Kylie Ladd: The same audience who had read my two previous novels and a fairly general audience, probably a women audience although I don't like the term -women's fiction' because I don't like women being pigeonholed but I do think unfortunately or fortunately that women are more interested in issues of this nature surrounding family, love and what it means to be related or belong to someone and how relationships are managed however I know that's a sweeping generalisation. There are no aircraft carriers being blown up in the book (laughing) so I do feel it's probably more for women.
Question: Are you currently working on another title?
Kylie Ladd: Yes, quite definitely, infact I'm almost finished. Again, not wanting to pigeonhole myself as a women's writer it is provisionally titled Mothers and Daughters and it's about four mothers and their four teenage daughters on a girl's trip away, together. It's about the tricky relationship between mothers and daughters particularly teenager daughters.
I have a daughter who is 11 years old and I've realised that by the time the book comes out she will probably be 14 years old and everyone will think she is one of the daughters however I've been writing this book since she was 9 years old as books take a while to produce. It wasn't inspired by her as much but it was inspired by a girl's trip that I went on. I am very interested in relationships which is a big term but I've covered lovers in my first book After the Fall and friendship in my second book Last Summer and there is family in this book and my next book is another extent of family. I am very close to my daughter and I do have friends with older daughters and I'm watching them negotiate that relationship which I'm very interested in.
Question: How does it feel to be compared to writers such as Jodi Picoult and Caroline Overington?

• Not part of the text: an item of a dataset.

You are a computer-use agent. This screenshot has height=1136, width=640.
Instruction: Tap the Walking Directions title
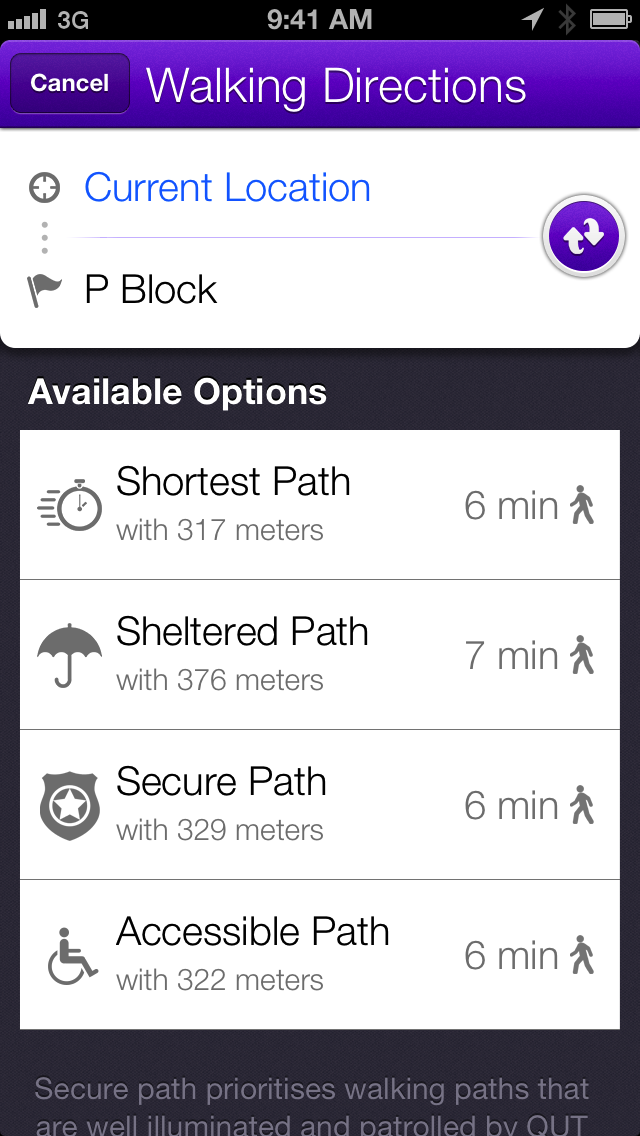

Kylie Ladd: That is fantastic in terms of it would be lovely if I got some sales like Jodi Picoult but I guess the Jodi Picoult comparison has come about particularly with this book because hopefully it's character driven but it is also a bit of an issue book and Jodi Picoult does look at issues including Autism, school shootings and what have you and draws her stories around those. This book came about because I was so interested in the issue of genetic sexual attraction that I came to write the story around it so I can see why that comparison has been made.